You will need to restart jupyter after this Detailed instructions are [here](https://docs.microsoft.com/en-us/azure/machine-learning/service/quickstart-create-workspace-with-python/?WT.mc_id=bert-notebook-abornst)

If you need a free trial account to get started you can get one [here](https://azure.microsoft.com/en-us/offers/ms-azr-0044p/?WT.mc_id=bert-notebook-abornst)

## Initialize workspace

To create or access an Azure ML Workspace, you will need to import the AML library and the following information:
* A name for your workspace
* Your subscription id
* The resource group name

Initialize a [Workspace](https://docs.microsoft.com/azure/machine-learning/service/concept-azure-machine-learning-architecture#workspace/?WT.mc_id=bert-notebook-abornst) object from the existing workspace you created in the Prerequisites step or create a new one. 

In [None]:
from azureml.core import Workspace

# subscription_id = ''
# resource_group  = ''
# workspace_name  = ''
#     ws = Workspace(subscription_id = subscription_id, resource_group = resource_group, workspace_name = workspace_name)
#     ws.write_config()

try:
    ws = Workspace.from_config()
    print(ws.name, ws.location, ws.resource_group, ws.location, sep='\t')
    print('Library configuration succeeded')
except:
    print('Workspace not found')

## Compute

### Create a GPU remote compute target
We need to create a GPU [compute target](https://docs.microsoft.com/azure/machine-learning/service/concept-azure-machine-learning-architecture#compute-target) to perform the fine-tuning. In this example, we create an AmlCompute cluster as our training compute resource. Please find the information of Azure VM size in below table.

|       VM Size      | CPU |    GPU   | Storage (SSD) | GPU memory | InfiniBand |
|:------------------:|:---:|:--------:|:-------------:|:----------:|:----------:|
|    Standard_NC6    |  6  |  1 x K80 |    340 GiB    |    8 GiB   |     No     |
|    Standard_NC12   |  12 |  2 x K80 |    680 GiB    |   16 GiB   |     No     |
|    Standard_NC24   |  24 |  4 x K80 |    1440 GiB   |   32 GiB   |     No     |
|   Standard_NC24r   |  24 |  4 x K80 |    1440 GiB   |   32 GiB   |     Yes    |
|  Standard_NC6s_v3  |  6  | 1 x V100 |    736 GiB    |   16 GiB   |     No     |
|  Standard_NC12s_v3 |  12 | 2 x V100 |    1474 GiB   |   32 GiB   |     No     |
|  Standard_NC24s_v3 |  24 | 4 x V100 |    2948 GiB   |   64 GiB   |     No     |
| Standard_NC24rs_v3 |  24 | 4 x V100 |    2948 GiB   |   64 GiB   |     Yes    |

***Note that*** you need to request NCv3-serie quota if you would like to use NVIDIA Tesla V100
This code creates a cluster for you if it does not already exist in your workspace.

(Required tasks)
**A)** Translate this sentence from the Azure ML notebook text into Spanish: "In this example, we create an AmlCompute cluster as our training compute resource."
**B)** Return the part of the Azure ML notebook text starting with "## Initialize workspace" and going on through "create a new one.", copied word for word.
**C)** Take the Azure ML notebook text further, starting right after its final sentence.
The data below comes from a different source than the Azure ML notebook text.

(Information provided)
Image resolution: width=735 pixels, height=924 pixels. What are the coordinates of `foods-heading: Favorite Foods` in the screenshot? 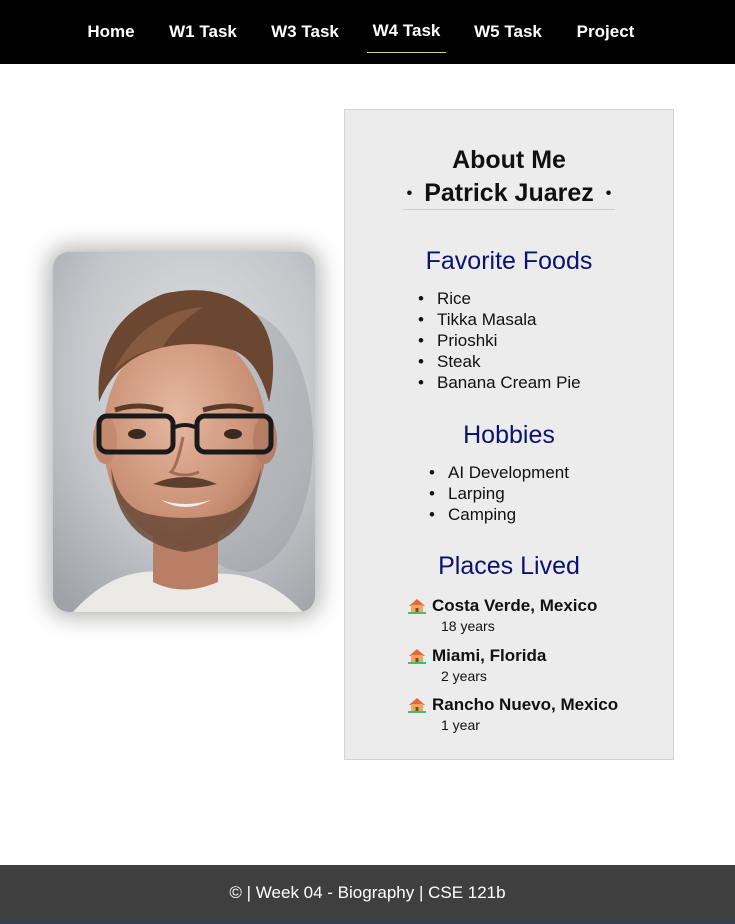 It's located at (509, 261).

(Response list)
**A)** En este ejemplo, creamos un clúster de AmlCompute como nuestro recurso de cómputo para el entrenamiento.

**B)**
## Initialize workspace

To create or access an Azure ML Workspace, you will need to import the AML library and the following information:
* A name for your workspace
* Your subscription id
* The resource group name

Initialize a [Workspace](https://docs.microsoft.com/azure/machine-learning/service/concept-azure-machine-learning-architecture#workspace/?WT.mc_id=bert-notebook-abornst) object from the existing workspace you created in the Prerequisites step or create a new one.

**C)**
__One Time Creation__


Choose a name for your GPU cluster cluster_name = "gpucluster" # Verify that cluster does not exist already try: gpu_cluster = ComputeTarget(workspace = ws, name = cluster_name) except ComputeTargetException: compute_config = AmlCompute.provisioning_configuration(vm_size='STANDARD_NC6', min_nodes=0, max_nodes=1) gpu_cluster = ComputeTarget.create(ws, cluster_name, compute_config) gpu_cluster.wait_for_completion(show_output=True)

In [None]:
from azureml.core.compute import ComputeTarget, AmlCompute
from azureml.core.compute_target import ComputeTargetException

# Choose a name for your CPU cluster
cluster_name = "cluster"

# Verify that cluster does not exist already
try:
    cluster = ComputeTarget(workspace=ws, name=cluster_name)
    print('Found existing cluster, use it.')
except ComputeTargetException:
    compute_config = AmlCompute.provisioning_configuration(vm_size='Standard_NC6',
                                                           min_nodes=1,
                                                           max_nodes=4)
    cluster = ComputeTarget.create(ws, cluster_name, compute_config)

cluster.wait_for_completion(show_output=True)

## Upload Data



In [None]:
from azureml.core import Datastore
blob_datastore = Datastore.register_azure_file_share(workspace=ws, 
                                                     datastore_name='<<SECRET>>', 
                                                     file_share_name="<<SECRET>>", 
                                                     account_name="<<SECRET>>",
                                                     account_key='<<SECRET>>')



#get named datastore from current workspace
datastore = Datastore.get(ws, datastore_name='project_zero')
print(blob_datastore)

## ALM Training Environment Setup

In [None]:

from azureml.core.runconfig import RunConfiguration, DataReferenceConfiguration
proj_root = "project_zero/ds1"


dr = DataReferenceConfiguration(datastore_name=datastore.name, 
                                path_on_datastore=proj_root,
#                                path_on_compute='/datastore', path_on_compute doesn't work with mount
                                overwrite=True)

In [None]:
container_registry = ContainerRegistry()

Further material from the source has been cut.